What is required — Return the lines of the data below, from the one containing "999x635 pixels." through the very last, exactly and with both ends included; no pictures.

Supplied entries —
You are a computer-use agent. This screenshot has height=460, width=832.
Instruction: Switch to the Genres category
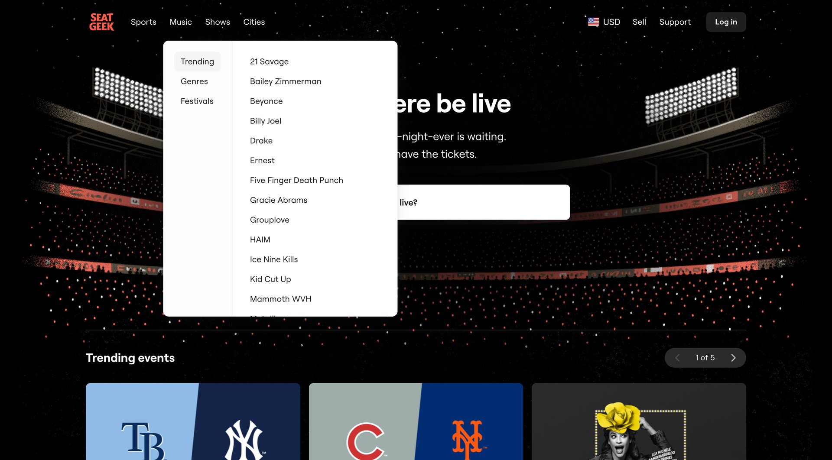194,81
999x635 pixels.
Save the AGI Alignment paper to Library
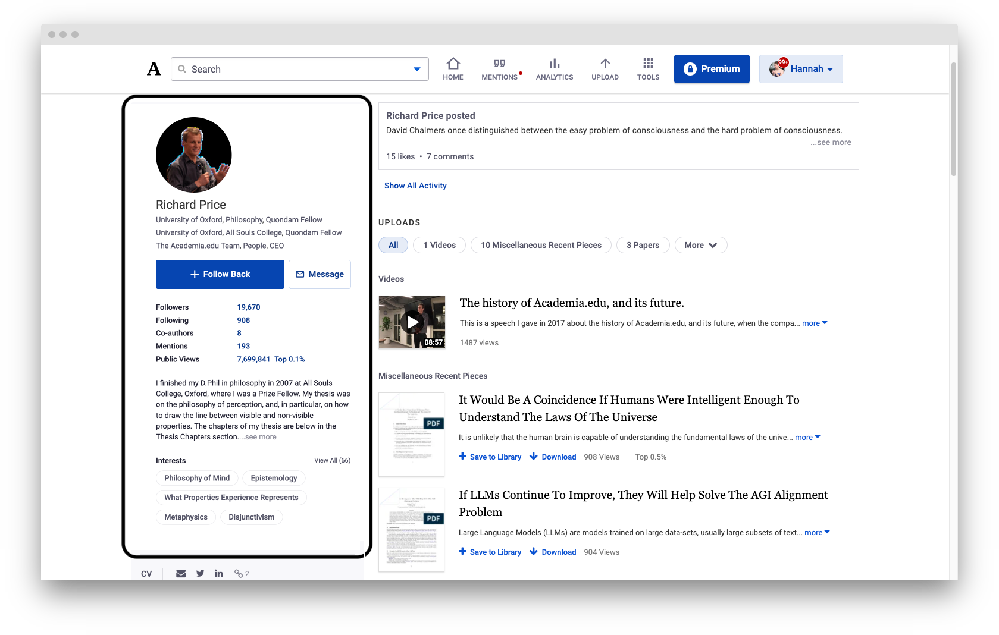point(490,552)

Finished task —
999x635 pixels.
Save the AGI Alignment paper to Library
point(490,552)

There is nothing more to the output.